■ **WHAT NEEDS TO BE DONE**
Search the data for "Given". Return each matching line.

(Dataset items)
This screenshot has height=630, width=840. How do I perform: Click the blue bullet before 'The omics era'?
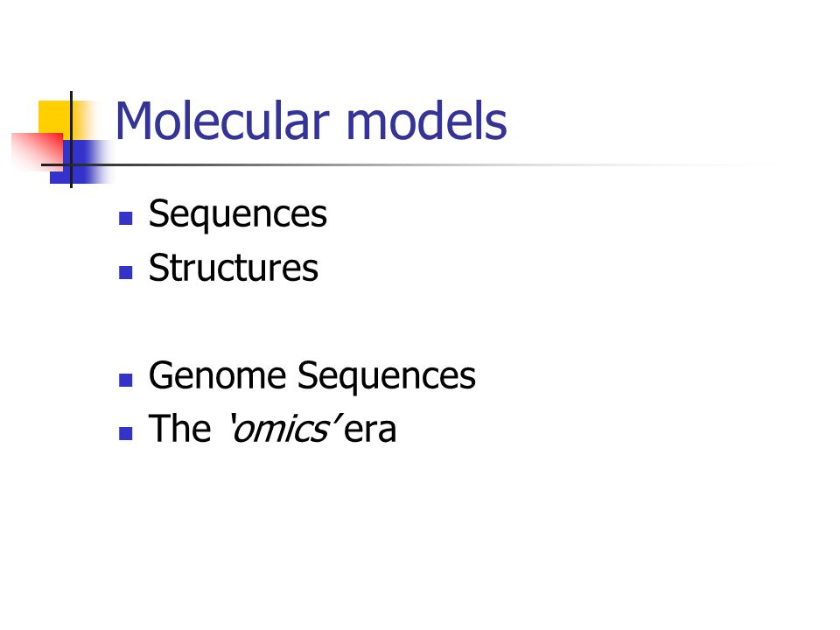coord(126,433)
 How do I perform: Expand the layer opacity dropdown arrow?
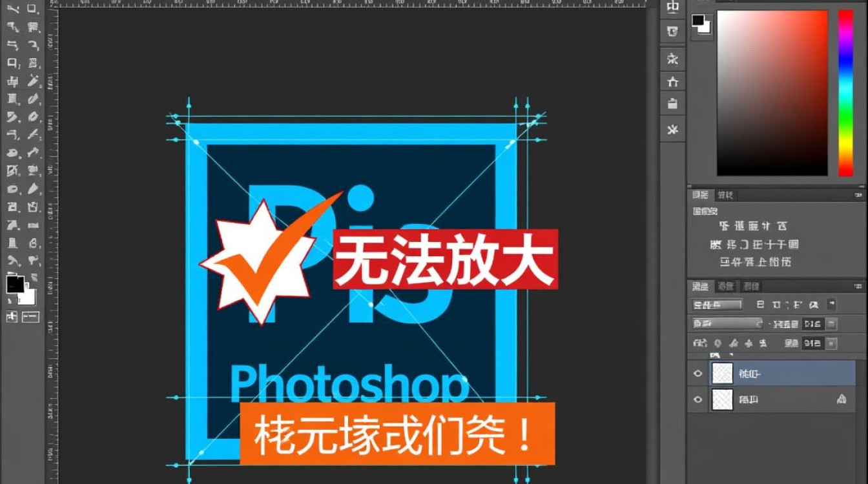832,323
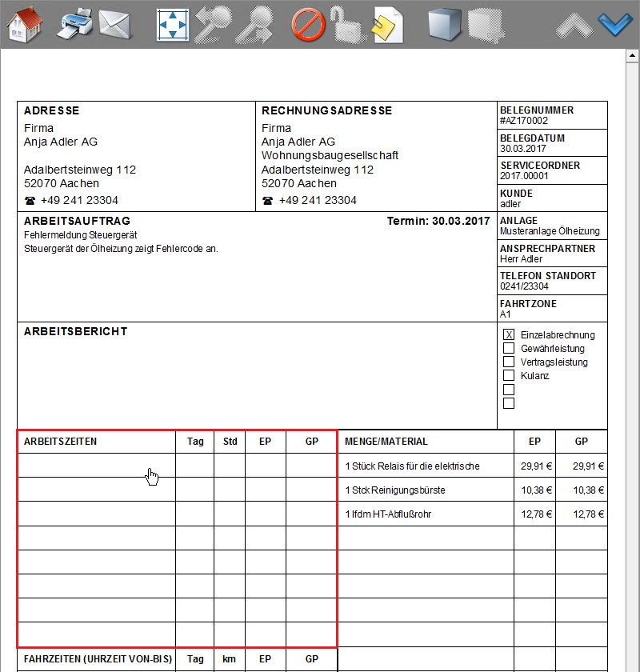Viewport: 640px width, 672px height.
Task: Send document via envelope email icon
Action: point(115,26)
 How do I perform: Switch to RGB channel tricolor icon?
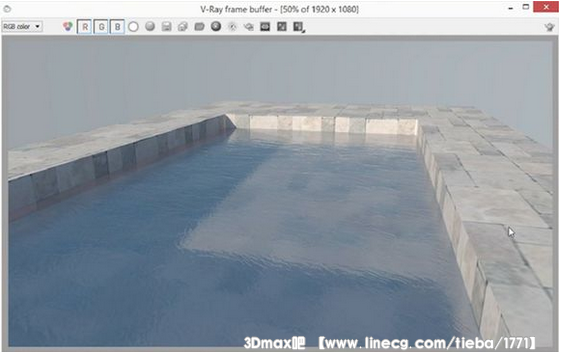67,26
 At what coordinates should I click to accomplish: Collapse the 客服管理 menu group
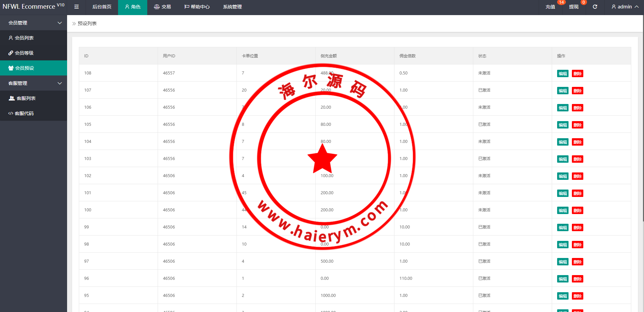click(x=34, y=83)
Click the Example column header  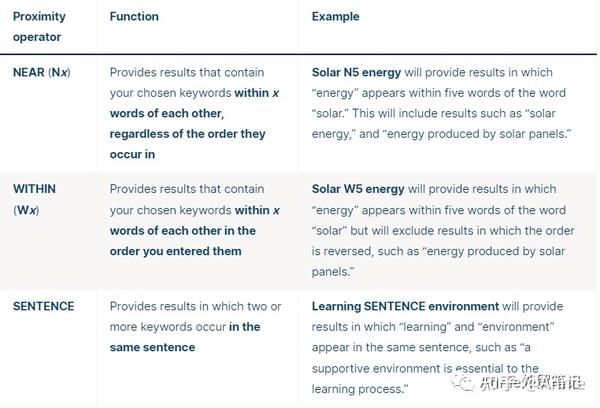coord(335,16)
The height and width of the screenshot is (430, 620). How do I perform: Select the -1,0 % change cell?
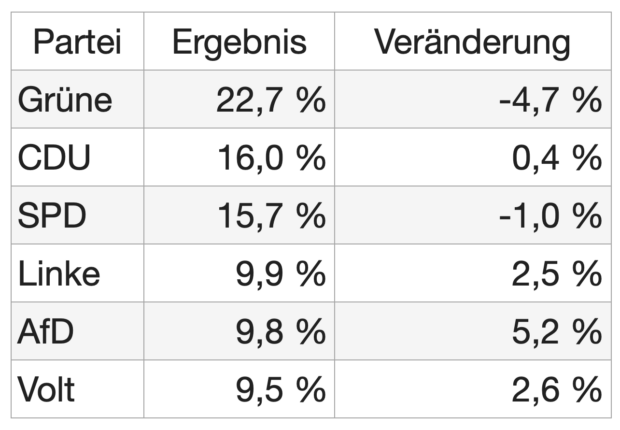click(549, 216)
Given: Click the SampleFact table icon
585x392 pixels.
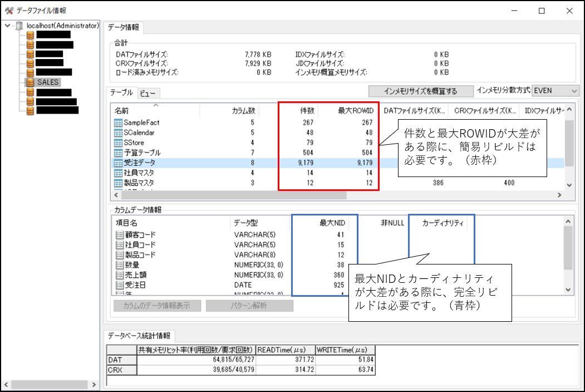Looking at the screenshot, I should point(118,123).
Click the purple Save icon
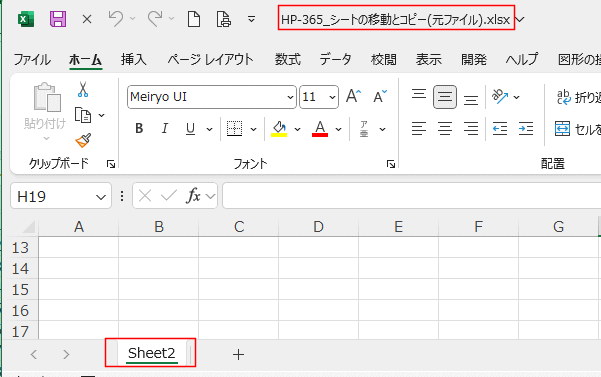The image size is (601, 377). pos(58,19)
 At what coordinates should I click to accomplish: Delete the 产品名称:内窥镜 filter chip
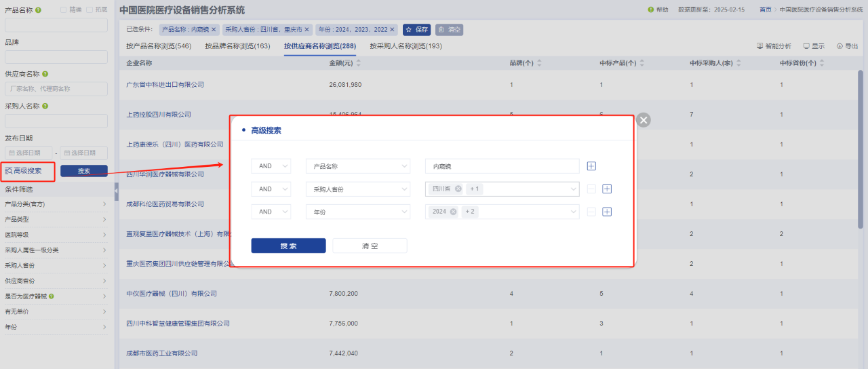pos(214,30)
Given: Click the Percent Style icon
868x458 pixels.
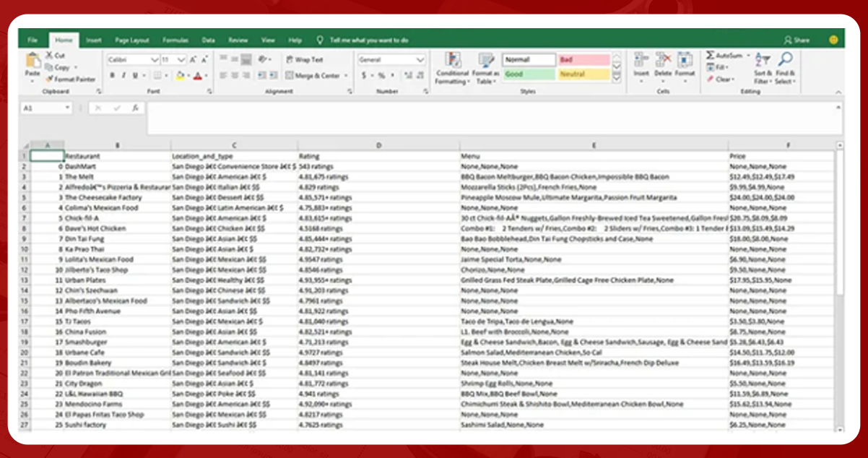Looking at the screenshot, I should tap(381, 74).
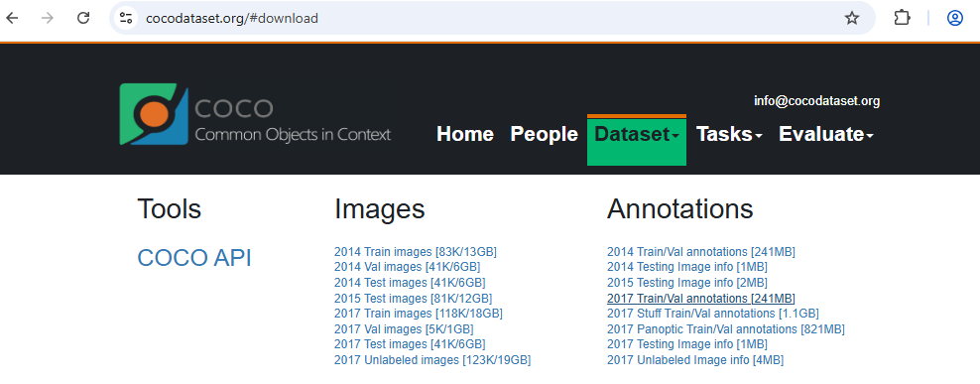
Task: Open the browser profile avatar icon
Action: pyautogui.click(x=954, y=18)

■ **OUTPUT FOR THIS TASK**
Given: Click the SampleFact table icon
Given: Click the Percent Style icon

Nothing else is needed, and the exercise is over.